Records for locating the described items
**********

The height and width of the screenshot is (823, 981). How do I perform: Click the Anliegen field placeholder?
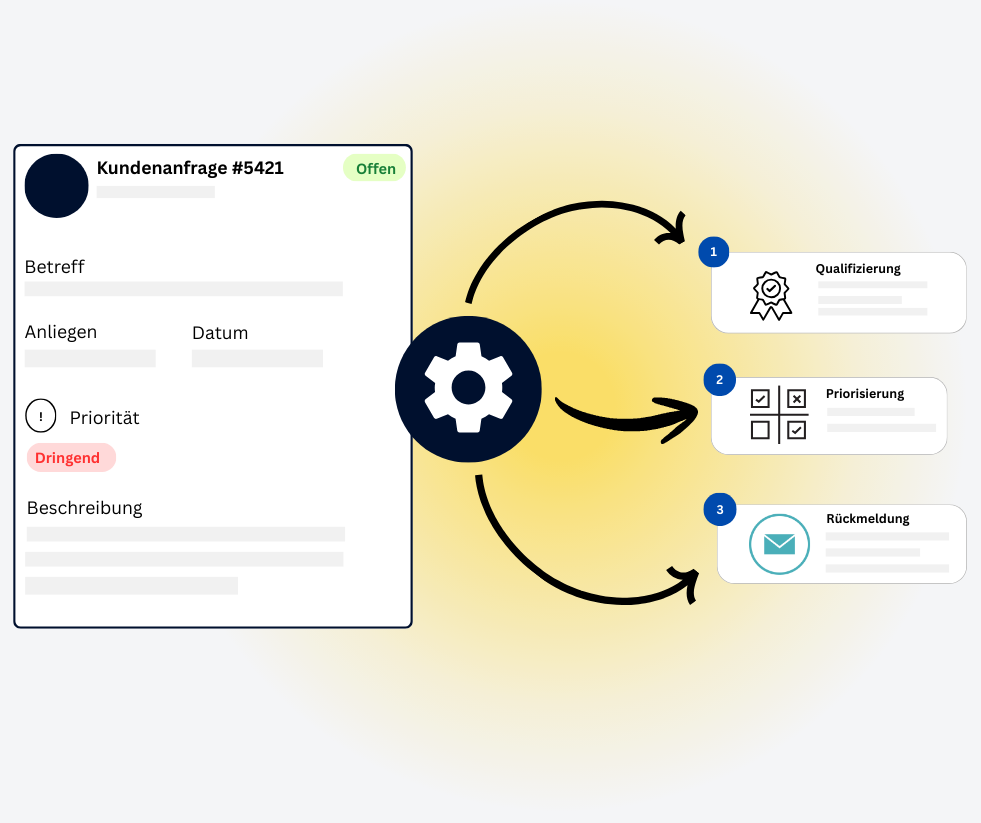pyautogui.click(x=90, y=358)
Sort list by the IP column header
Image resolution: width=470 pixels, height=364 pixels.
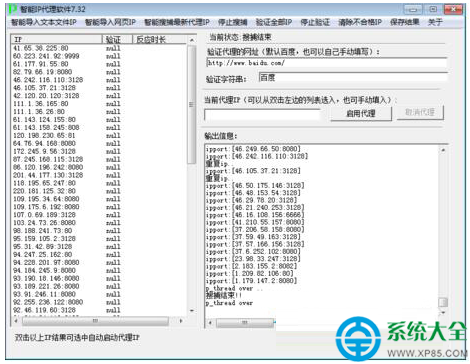[x=57, y=39]
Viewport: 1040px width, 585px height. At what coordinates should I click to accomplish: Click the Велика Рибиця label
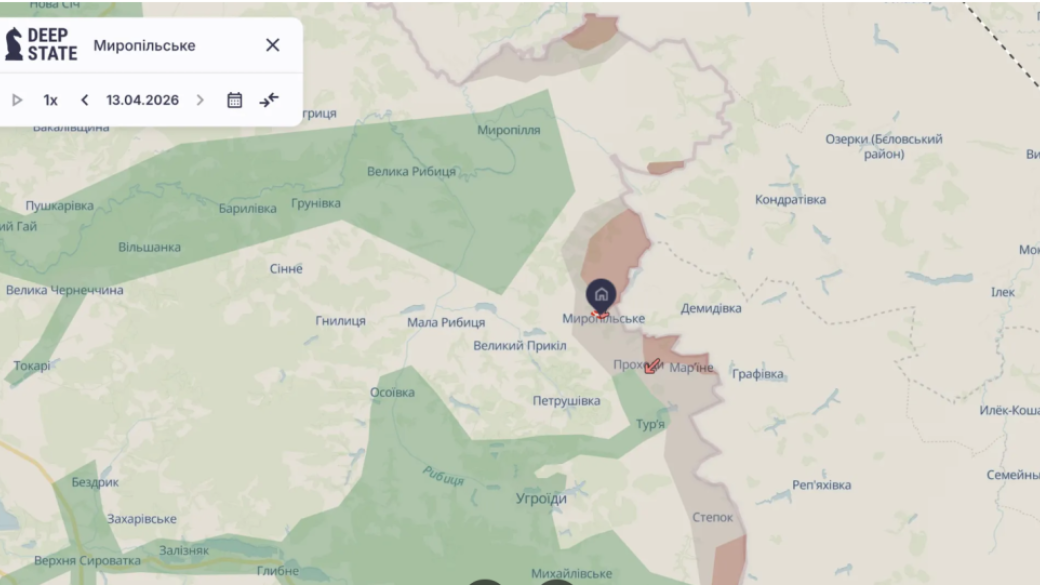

**********

Directions for this task: Add 59 to every coordinate in the answers of the listing above, then write out all of its lines again with the requests included and the pictures left out.

Response:
The height and width of the screenshot is (823, 981). How do I perform: Click the Anliegen field placeholder?
pyautogui.click(x=149, y=417)
Sort list by the IP column header
Image resolution: width=470 pixels, height=364 pixels.
[x=116, y=98]
Viewport: 1040px width, 585px height. At what coordinates should I click to accomplish: Click the Велика Рибиця label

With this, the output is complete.